Challenging completion with uncemented section

Whiting Petroleum Corporation, one of the largest operators in the Williston basin, needed to stimulate a well drilled in the Pronghorn Formation with an uncemented interval in the heel section. A TuffTRAC cased hole services tractor was run in hole, and the ultrasonic log results confirmed good cement isolation below 18,650 ft [5,685 m], moderate isolation with some microdebonded cement between 12,900 and 18,650 ft [3,932 and 5,685 m], and partially fingered to almost no cement isolation between 12,900 ft [3,932 m] and the liner top. Simultaneously, casing thickness was directly measured so that an accurate liner burst pressure casing rating could be determined joint by joint across the lateral.

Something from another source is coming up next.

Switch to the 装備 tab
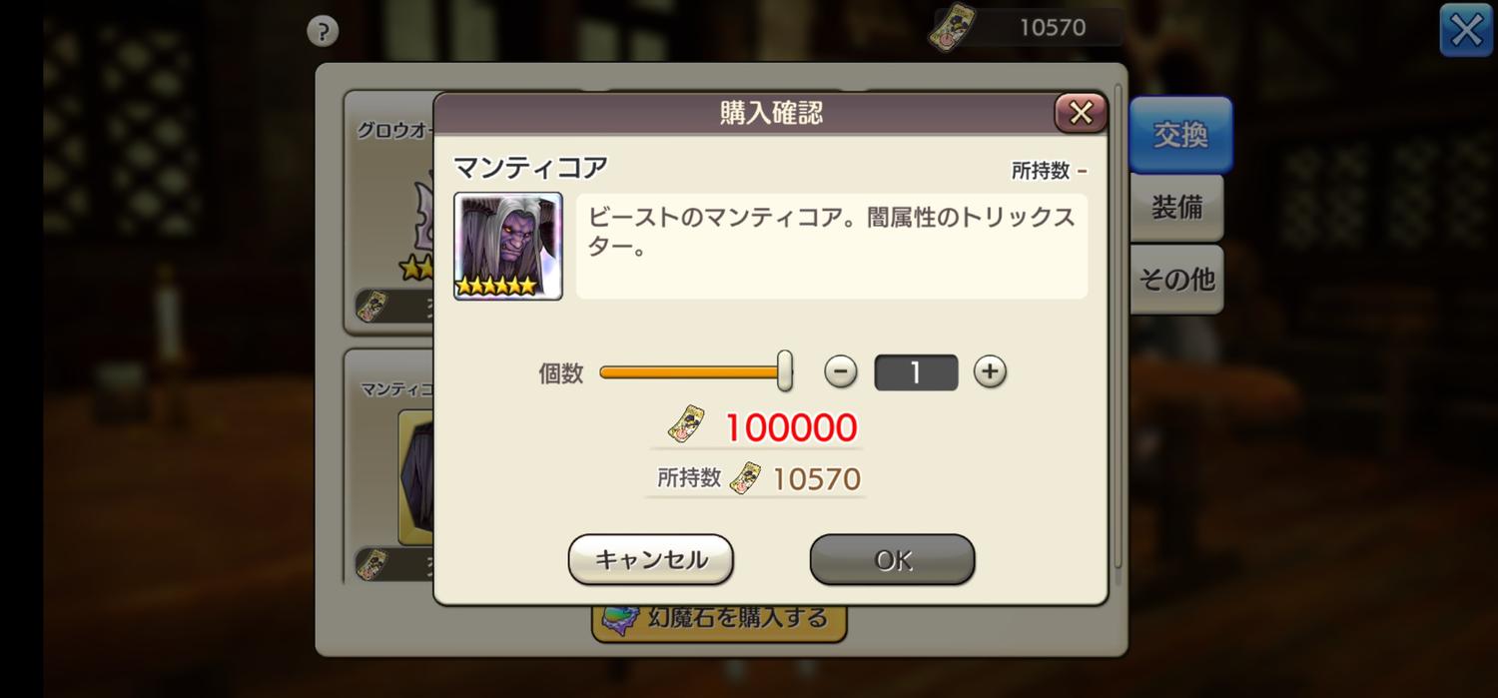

Effective stimulation treatment and job design

A 1,822-ft [555.3-m] section was treated with 14 fracturing stages, and 12 BroadBand Sequence service composite pills were applied from stage 34 to stage 47. A bridge plug was placed in the middle of this interval to create two 911-ft [277.7-m] intervals to improve performance. The composite pills were pumped between fracturing stages to temporarily isolate previously stimulated entry points.

Stimulation of the 1,822-ft [555.3-m] interval was completed in 14 hours. Initial shut-in pressure (ISIP) measurements captured at the end of each stage showed progressive increases. A total gain in ISIP of 1,376 psi [9.5 MPa] with a maximum fracturing gradient of 0.967 psi/ft was recorded.

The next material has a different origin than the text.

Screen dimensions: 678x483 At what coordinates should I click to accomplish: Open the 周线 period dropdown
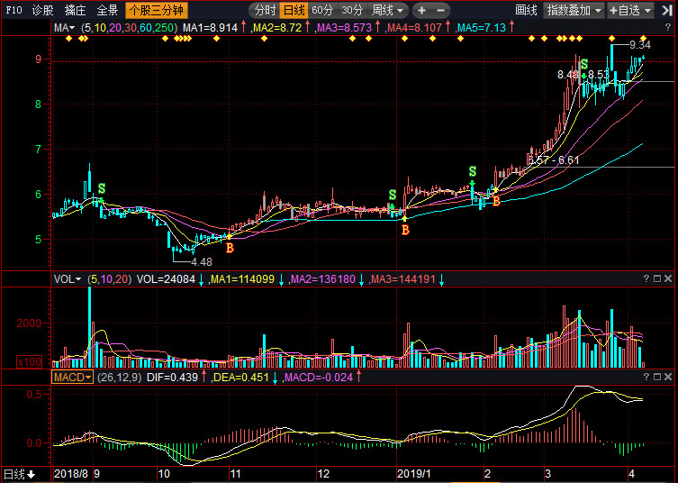pos(388,11)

The initial 9,025 ft [2,750.8 m] of lateral were previously stimulated as per the original completion plan with 33 additional plug-and-perf stages and without use of BroadBand Sequence service. The maximum fracturing gradient measured for this section of the lateral was 0.943 psi/ft.

Successful stimulation results confirmed by logging system

The Flow Scanner system was used during six passes to accurately quantify oil, water, and gas holdup across the lateral. The well was flowing at approximately 512 bbl of oil per day, 1,061 bbl of water per day, and 971 Mcf/d during logging.

Stages 34–47 were analyzed as a single producing interval as there was no hydraulic isolation (little to no cement), allowing production to move in and out of the wellbore based on trajectory. This lost hydraulic isolation presented itself as decreasing spinner response due to an increasing flow area (fingered cement) behind pipe. Qualitative indications of production were observed over this interval (temperature, spinners) to support production behind pipe at most of the Broadband Sequence service perforations. All production from this interval was forced back into the liner at the top perforation (stage 47).

The Flow Scanner system’s production logging showed that 42% of total oil production was coming from the section where BroadBand Sequence service was pumped, which represents only 17% of the lateral length. These encouraging results demonstrate the value of the BroadBand Sequence service as a key enabler for challenging well stimulation operations.